_Problem to solve_
Rewrite each of the entries below with every occurrence of "icon" changed to "symbol", keeping everything else the same.

BEGIN Data shown

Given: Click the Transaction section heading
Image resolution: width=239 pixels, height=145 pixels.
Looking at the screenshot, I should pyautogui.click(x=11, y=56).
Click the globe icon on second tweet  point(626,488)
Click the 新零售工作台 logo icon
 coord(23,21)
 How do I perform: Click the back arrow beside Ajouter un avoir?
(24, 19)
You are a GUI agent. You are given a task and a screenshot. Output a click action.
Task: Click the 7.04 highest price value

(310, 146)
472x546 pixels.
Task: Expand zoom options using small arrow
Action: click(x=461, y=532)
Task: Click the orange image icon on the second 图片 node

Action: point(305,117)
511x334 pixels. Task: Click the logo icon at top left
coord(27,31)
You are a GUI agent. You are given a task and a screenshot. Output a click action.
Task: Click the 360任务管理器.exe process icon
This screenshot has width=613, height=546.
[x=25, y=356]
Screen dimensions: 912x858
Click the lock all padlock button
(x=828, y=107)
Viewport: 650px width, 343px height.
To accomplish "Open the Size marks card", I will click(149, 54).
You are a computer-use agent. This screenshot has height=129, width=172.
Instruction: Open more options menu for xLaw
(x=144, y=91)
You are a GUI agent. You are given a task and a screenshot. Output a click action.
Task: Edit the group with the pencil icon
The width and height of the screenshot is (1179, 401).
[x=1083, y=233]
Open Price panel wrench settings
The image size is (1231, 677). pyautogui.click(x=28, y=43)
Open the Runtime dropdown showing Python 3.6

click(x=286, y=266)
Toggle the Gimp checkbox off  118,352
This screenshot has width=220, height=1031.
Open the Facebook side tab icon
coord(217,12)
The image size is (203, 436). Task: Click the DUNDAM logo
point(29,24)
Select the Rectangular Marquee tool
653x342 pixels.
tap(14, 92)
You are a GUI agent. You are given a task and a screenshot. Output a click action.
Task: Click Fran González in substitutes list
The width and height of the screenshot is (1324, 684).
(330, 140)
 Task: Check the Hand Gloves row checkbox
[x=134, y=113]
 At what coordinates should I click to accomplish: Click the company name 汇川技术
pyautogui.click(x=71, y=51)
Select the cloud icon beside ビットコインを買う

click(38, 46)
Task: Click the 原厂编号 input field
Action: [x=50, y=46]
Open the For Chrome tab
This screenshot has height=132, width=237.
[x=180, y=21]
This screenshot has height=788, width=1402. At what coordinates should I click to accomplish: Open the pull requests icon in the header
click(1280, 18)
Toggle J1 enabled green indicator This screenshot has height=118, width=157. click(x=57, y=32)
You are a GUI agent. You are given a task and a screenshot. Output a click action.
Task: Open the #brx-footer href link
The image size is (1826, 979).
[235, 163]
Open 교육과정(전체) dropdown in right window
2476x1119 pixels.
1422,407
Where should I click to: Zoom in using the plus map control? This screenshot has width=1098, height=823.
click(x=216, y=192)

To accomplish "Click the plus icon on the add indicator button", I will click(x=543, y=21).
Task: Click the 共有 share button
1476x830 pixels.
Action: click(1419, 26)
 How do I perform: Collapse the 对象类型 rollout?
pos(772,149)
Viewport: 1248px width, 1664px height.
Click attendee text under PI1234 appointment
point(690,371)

END Data shown

_Problem solution_
Given: Click the Transaction section heading
Image resolution: width=239 pixels, height=145 pixels.
Looking at the screenshot, I should pyautogui.click(x=11, y=56).
Click the globe symbol on second tweet  point(626,488)
Click the 新零售工作台 logo symbol
 coord(23,21)
 How do I perform: Click the back arrow beside Ajouter un avoir?
(24, 19)
You are a GUI agent. You are given a task and a screenshot. Output a click action.
Task: Click the 7.04 highest price value

(310, 146)
472x546 pixels.
Task: Expand zoom options using small arrow
Action: click(x=461, y=532)
Task: Click the orange image symbol on the second 图片 node

Action: point(305,117)
511x334 pixels. Task: Click the logo symbol at top left
coord(27,31)
You are a GUI agent. You are given a task and a screenshot. Output a click action.
Task: Click the 360任务管理器.exe process symbol
This screenshot has width=613, height=546.
[x=25, y=356]
Screen dimensions: 912x858
Click the lock all padlock button
(x=828, y=107)
Viewport: 650px width, 343px height.
To accomplish "Open the Size marks card", I will click(149, 54).
You are a computer-use agent. This screenshot has height=129, width=172.
Instruction: Open more options menu for xLaw
(x=144, y=91)
You are a GUI agent. You are given a task and a screenshot. Output a click action.
Task: Edit the group with the pencil symbol
The width and height of the screenshot is (1179, 401).
[x=1083, y=233]
Open Price panel wrench settings
The image size is (1231, 677). pyautogui.click(x=28, y=43)
Open the Runtime dropdown showing Python 3.6

click(x=286, y=266)
Toggle the Gimp checkbox off  118,352
This screenshot has width=220, height=1031.
Open the Facebook side tab symbol
coord(217,12)
The image size is (203, 436). Task: Click the DUNDAM logo
point(29,24)
Select the Rectangular Marquee tool
653x342 pixels.
tap(14, 92)
You are a GUI agent. You are given a task and a screenshot. Output a click action.
Task: Click Fran González in substitutes list
The width and height of the screenshot is (1324, 684).
(330, 140)
 Task: Check the Hand Gloves row checkbox
[x=134, y=113]
 At what coordinates should I click to accomplish: Click the company name 汇川技术
pyautogui.click(x=71, y=51)
Select the cloud symbol beside ビットコインを買う

click(38, 46)
Task: Click the 原厂编号 input field
Action: [x=50, y=46]
Open the For Chrome tab
This screenshot has height=132, width=237.
[x=180, y=21]
This screenshot has height=788, width=1402. At what coordinates should I click to accomplish: Open the pull requests symbol in the header
click(1280, 18)
Toggle J1 enabled green indicator This screenshot has height=118, width=157. click(x=57, y=32)
You are a GUI agent. You are given a task and a screenshot. Output a click action.
Task: Open the #brx-footer href link
The image size is (1826, 979).
[235, 163]
Open 교육과정(전체) dropdown in right window
2476x1119 pixels.
1422,407
Where should I click to: Zoom in using the plus map control? This screenshot has width=1098, height=823.
click(x=216, y=192)

To accomplish "Click the plus symbol on the add indicator button", I will click(x=543, y=21).
Task: Click the 共有 share button
1476x830 pixels.
Action: click(1419, 26)
 How do I perform: Collapse the 对象类型 rollout?
pos(772,149)
Viewport: 1248px width, 1664px height.
Click attendee text under PI1234 appointment
point(690,371)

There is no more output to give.